• _Problem description_
Using the data below, copy out all lines with the word "Tokenized".

• _Source records_
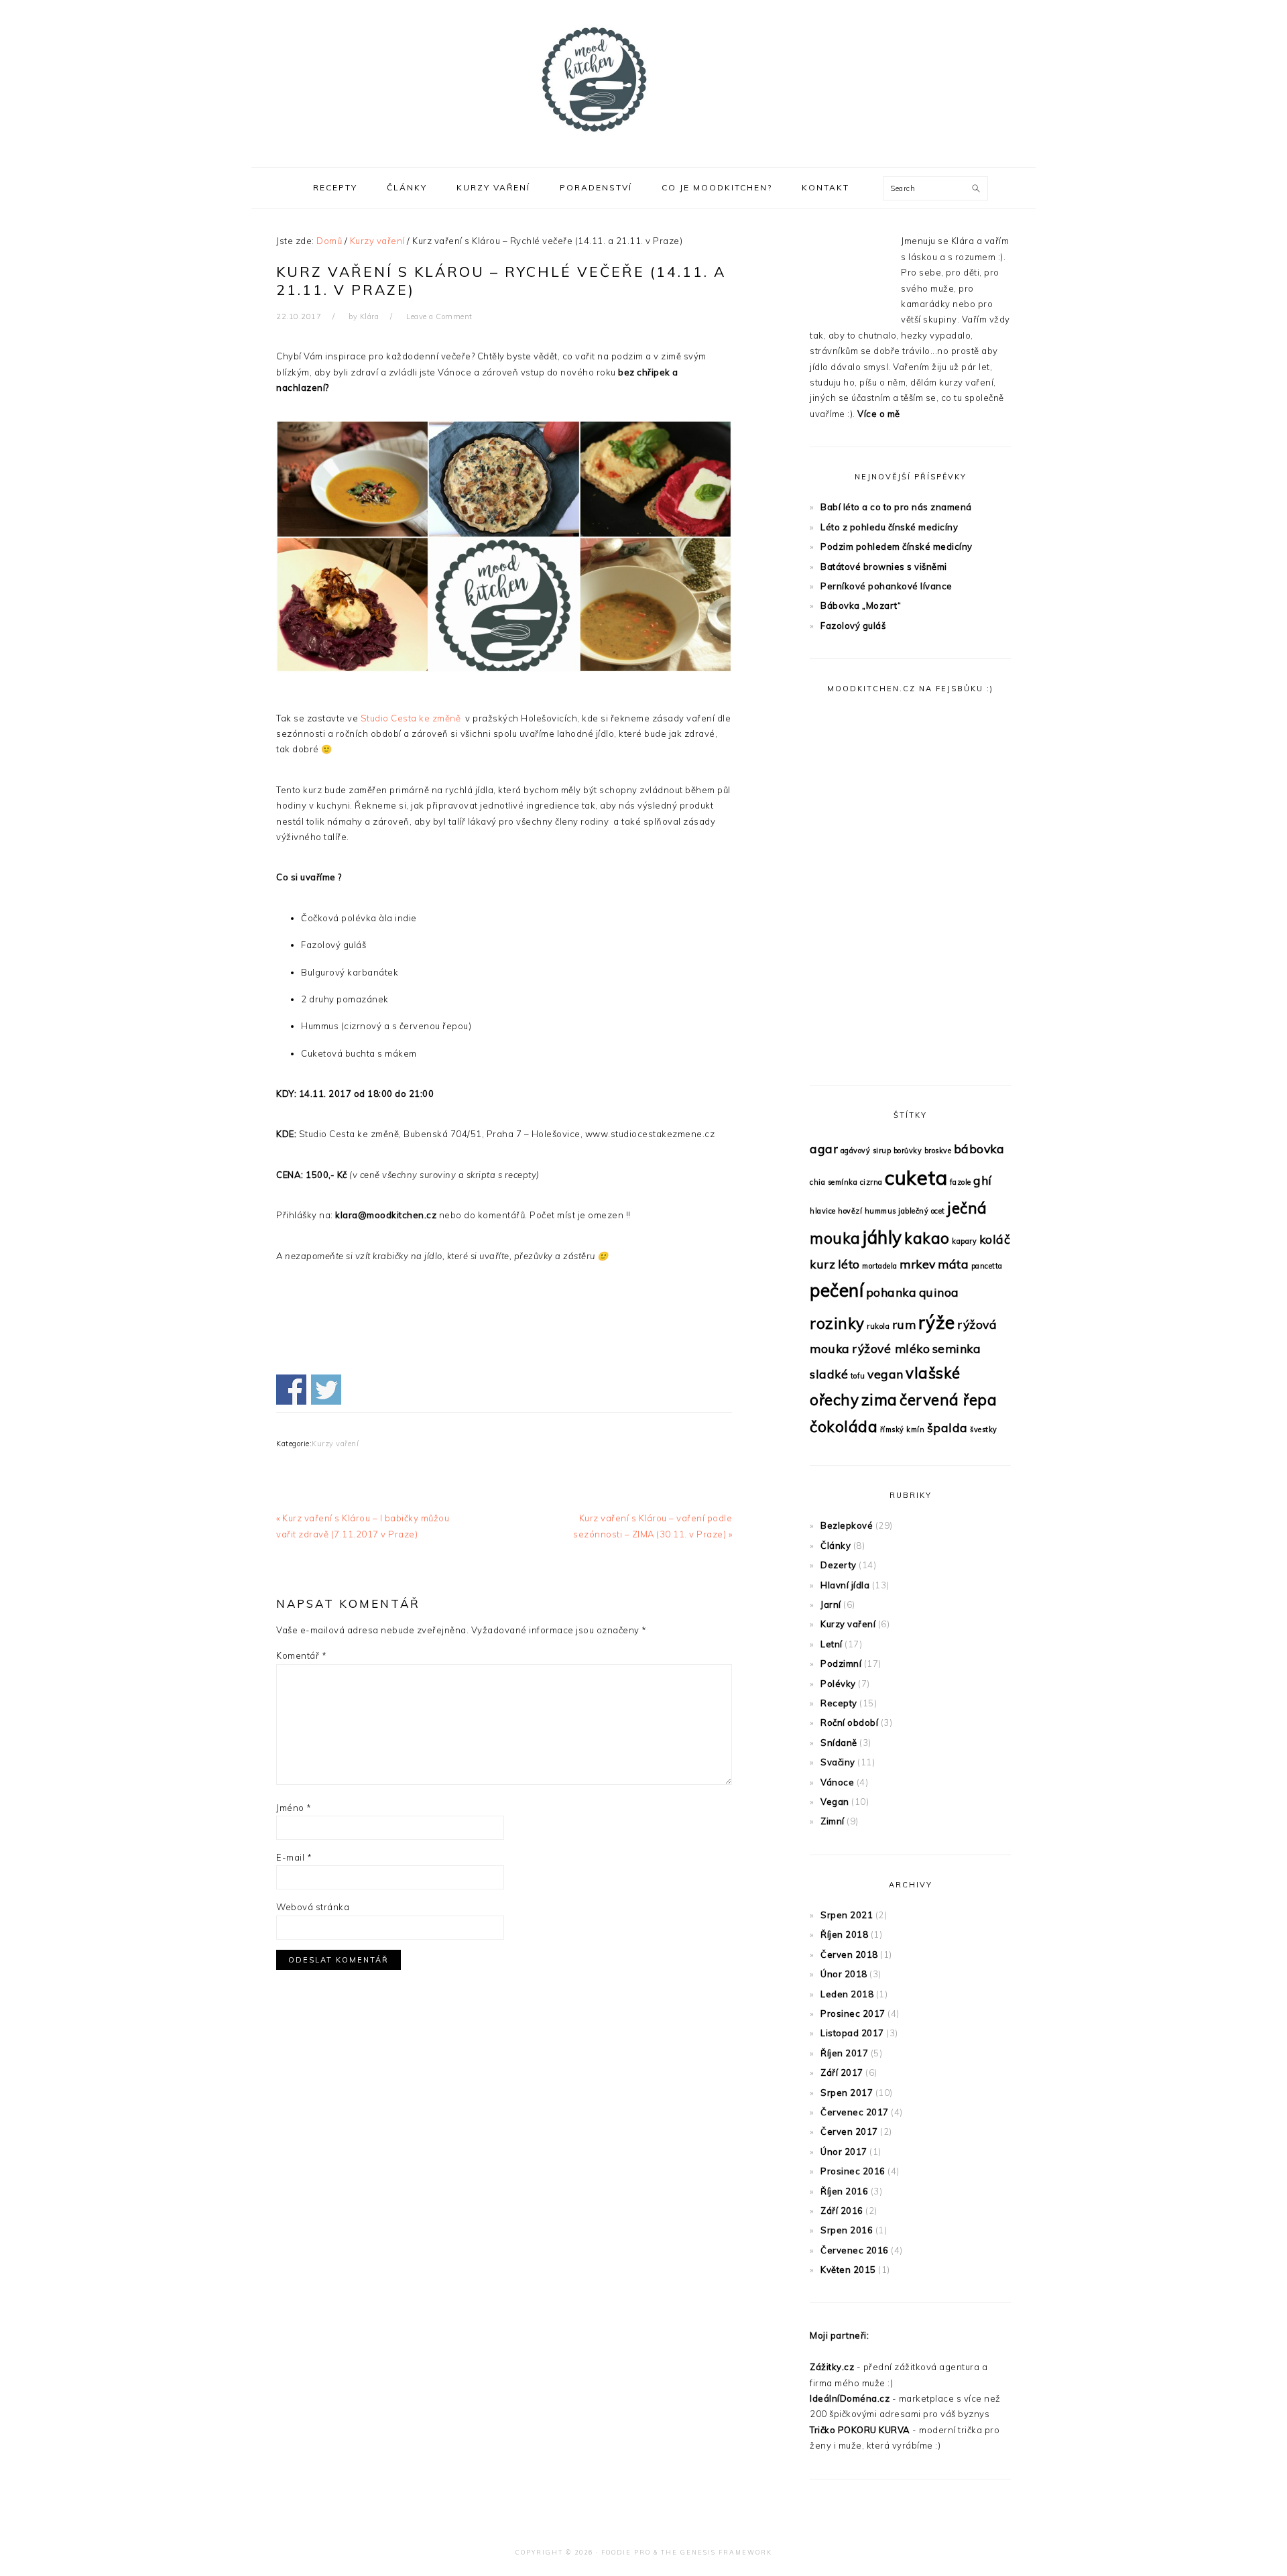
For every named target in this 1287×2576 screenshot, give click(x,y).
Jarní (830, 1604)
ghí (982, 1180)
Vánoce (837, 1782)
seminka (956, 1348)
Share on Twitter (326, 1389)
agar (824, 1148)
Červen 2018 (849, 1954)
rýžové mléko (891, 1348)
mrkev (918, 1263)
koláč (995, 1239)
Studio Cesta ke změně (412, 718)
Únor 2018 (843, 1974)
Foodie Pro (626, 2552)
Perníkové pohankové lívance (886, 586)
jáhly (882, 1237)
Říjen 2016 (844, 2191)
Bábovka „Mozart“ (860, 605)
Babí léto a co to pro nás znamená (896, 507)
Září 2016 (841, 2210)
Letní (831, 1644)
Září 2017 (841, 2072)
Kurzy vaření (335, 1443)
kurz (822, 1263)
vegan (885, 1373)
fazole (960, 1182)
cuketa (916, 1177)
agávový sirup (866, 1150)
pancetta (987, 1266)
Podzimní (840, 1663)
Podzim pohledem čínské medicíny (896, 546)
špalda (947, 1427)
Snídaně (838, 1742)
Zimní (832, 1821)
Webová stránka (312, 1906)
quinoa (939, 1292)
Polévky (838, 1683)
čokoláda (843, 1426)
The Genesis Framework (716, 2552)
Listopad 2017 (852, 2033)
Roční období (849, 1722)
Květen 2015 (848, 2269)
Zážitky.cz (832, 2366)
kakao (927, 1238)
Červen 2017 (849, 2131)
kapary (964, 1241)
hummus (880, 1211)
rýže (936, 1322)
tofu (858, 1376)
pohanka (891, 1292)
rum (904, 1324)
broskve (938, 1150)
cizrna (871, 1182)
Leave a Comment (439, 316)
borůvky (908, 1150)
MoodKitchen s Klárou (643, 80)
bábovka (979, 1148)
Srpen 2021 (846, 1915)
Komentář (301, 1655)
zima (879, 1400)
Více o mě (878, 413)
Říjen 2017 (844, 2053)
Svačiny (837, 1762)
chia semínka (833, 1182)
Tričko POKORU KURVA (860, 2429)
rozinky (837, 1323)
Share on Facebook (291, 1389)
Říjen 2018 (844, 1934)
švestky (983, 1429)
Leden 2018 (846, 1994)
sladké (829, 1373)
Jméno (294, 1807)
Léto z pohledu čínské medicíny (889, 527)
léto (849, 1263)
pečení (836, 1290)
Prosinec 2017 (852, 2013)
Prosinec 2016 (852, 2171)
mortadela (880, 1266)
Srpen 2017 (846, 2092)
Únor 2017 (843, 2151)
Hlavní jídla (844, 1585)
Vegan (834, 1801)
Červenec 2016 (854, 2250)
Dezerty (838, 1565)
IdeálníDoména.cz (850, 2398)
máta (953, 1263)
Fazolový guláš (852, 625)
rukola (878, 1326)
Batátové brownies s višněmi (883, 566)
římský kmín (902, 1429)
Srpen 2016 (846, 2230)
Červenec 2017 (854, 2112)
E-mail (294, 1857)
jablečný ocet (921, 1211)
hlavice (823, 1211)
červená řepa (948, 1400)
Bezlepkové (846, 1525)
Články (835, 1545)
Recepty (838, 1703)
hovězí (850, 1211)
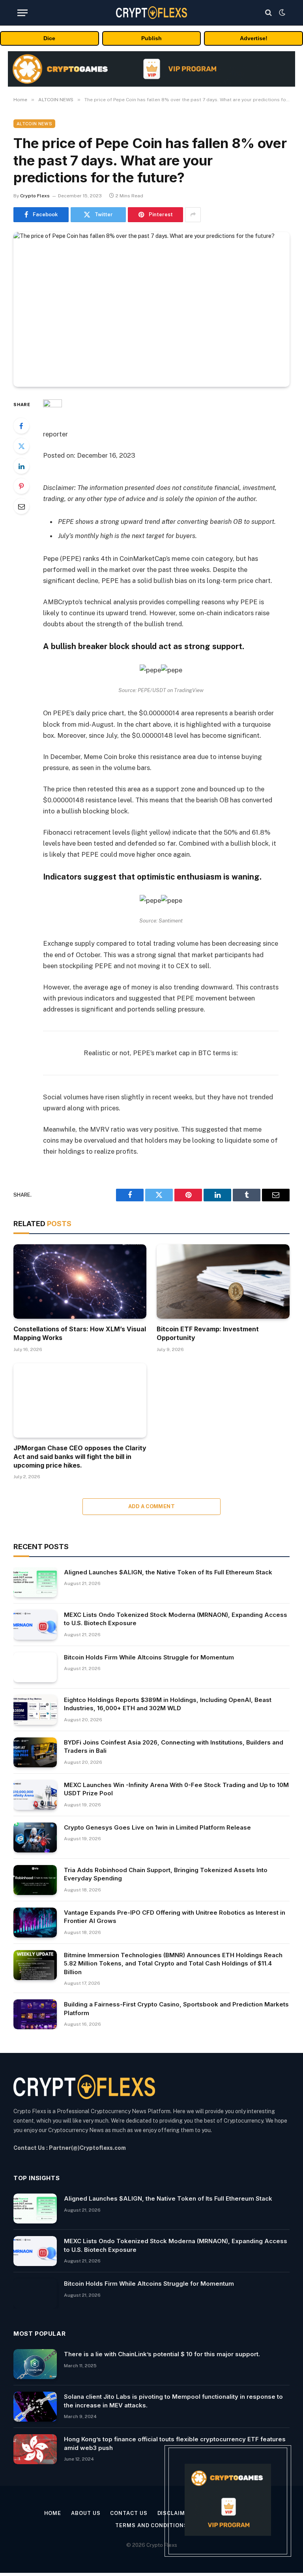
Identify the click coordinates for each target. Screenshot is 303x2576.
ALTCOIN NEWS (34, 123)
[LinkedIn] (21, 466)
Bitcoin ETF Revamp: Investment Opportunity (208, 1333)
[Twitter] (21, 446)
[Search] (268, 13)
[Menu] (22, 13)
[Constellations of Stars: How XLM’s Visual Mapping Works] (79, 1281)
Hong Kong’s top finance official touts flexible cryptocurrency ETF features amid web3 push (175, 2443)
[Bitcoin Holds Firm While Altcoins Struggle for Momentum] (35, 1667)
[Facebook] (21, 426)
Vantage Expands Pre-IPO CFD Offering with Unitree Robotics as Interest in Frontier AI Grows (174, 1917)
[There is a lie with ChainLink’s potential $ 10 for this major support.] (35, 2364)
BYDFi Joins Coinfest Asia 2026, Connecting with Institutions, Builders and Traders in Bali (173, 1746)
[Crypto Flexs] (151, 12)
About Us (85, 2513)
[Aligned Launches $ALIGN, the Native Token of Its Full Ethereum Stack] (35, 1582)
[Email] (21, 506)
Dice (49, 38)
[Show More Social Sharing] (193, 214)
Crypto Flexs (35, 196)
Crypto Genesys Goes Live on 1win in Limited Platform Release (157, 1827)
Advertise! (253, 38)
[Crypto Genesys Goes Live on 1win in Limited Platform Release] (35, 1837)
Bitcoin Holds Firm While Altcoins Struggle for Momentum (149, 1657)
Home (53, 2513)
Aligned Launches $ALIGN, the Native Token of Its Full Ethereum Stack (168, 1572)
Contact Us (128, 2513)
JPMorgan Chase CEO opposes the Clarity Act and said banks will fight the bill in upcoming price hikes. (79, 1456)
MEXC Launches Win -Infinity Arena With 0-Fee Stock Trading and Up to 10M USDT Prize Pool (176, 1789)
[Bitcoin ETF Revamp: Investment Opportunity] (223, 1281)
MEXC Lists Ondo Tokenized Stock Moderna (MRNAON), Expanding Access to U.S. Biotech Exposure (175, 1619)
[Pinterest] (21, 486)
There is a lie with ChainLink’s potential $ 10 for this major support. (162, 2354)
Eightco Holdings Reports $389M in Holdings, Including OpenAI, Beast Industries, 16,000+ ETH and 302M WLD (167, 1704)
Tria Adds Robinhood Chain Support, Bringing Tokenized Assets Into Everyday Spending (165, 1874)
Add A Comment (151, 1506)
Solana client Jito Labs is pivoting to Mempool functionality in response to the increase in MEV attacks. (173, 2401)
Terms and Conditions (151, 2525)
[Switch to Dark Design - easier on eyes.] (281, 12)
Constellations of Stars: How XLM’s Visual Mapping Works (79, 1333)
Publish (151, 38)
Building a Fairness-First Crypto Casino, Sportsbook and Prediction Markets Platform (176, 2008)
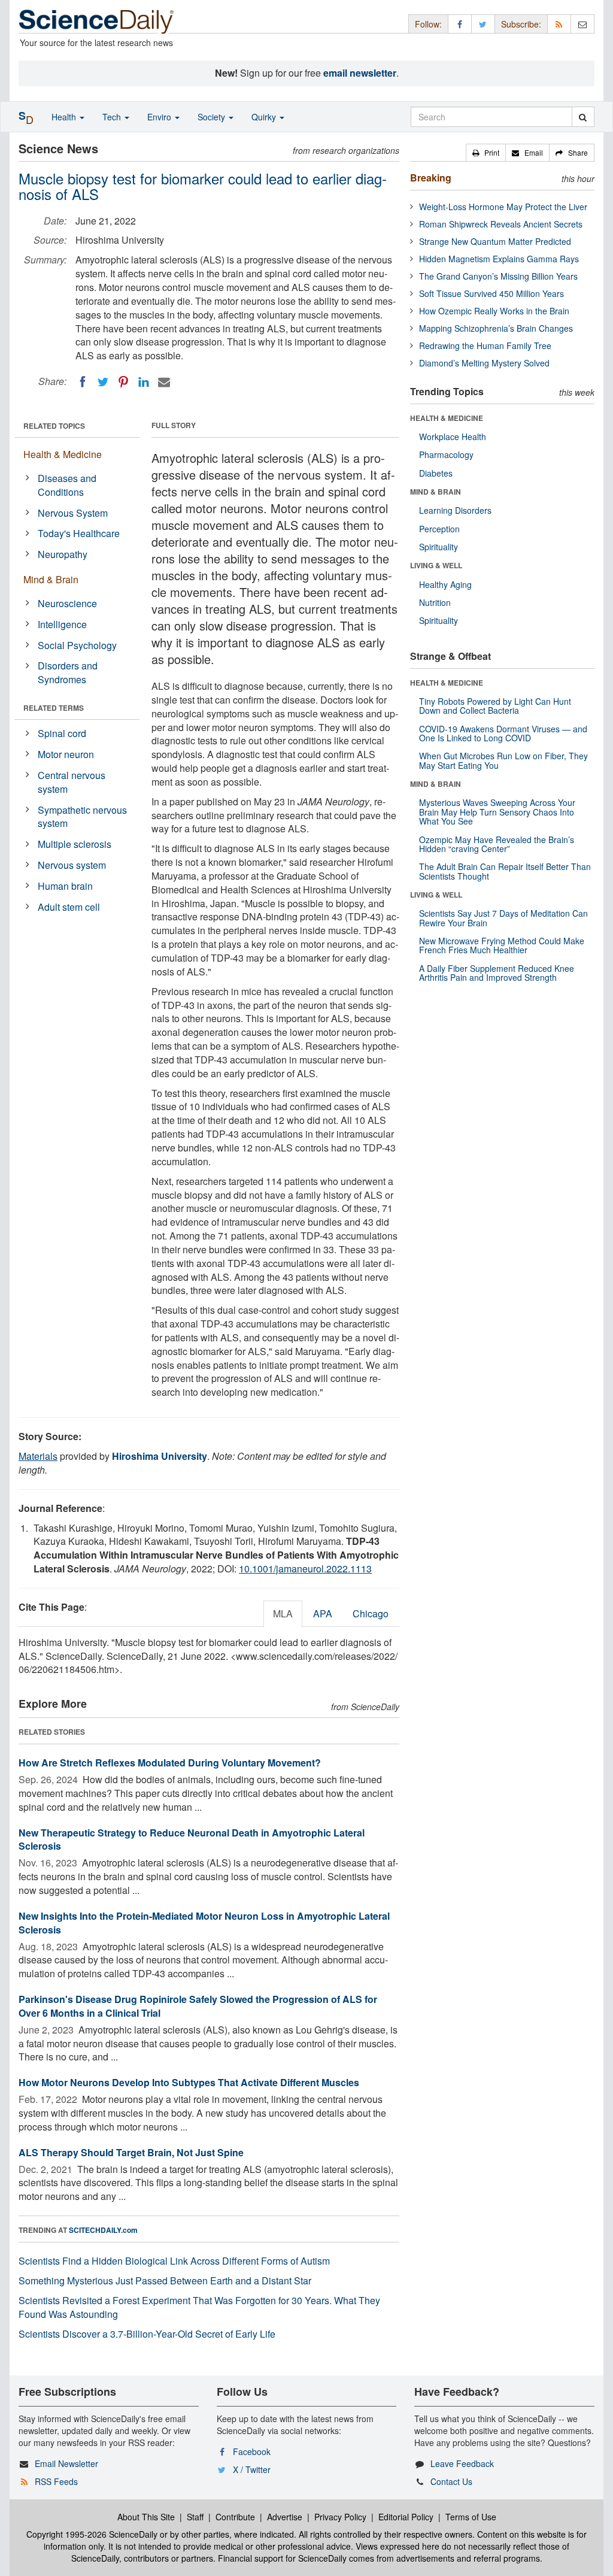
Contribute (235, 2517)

• _Exercise response_
MEXC Lists Ondo Tokenized Stock Moderna (MRNAON), Expanding Access to U.S. Biotech Exposure (175, 1619)
Tria Adds Robinhood Chain Support, Bringing Tokenized Assets Into Everyday Spending (165, 1874)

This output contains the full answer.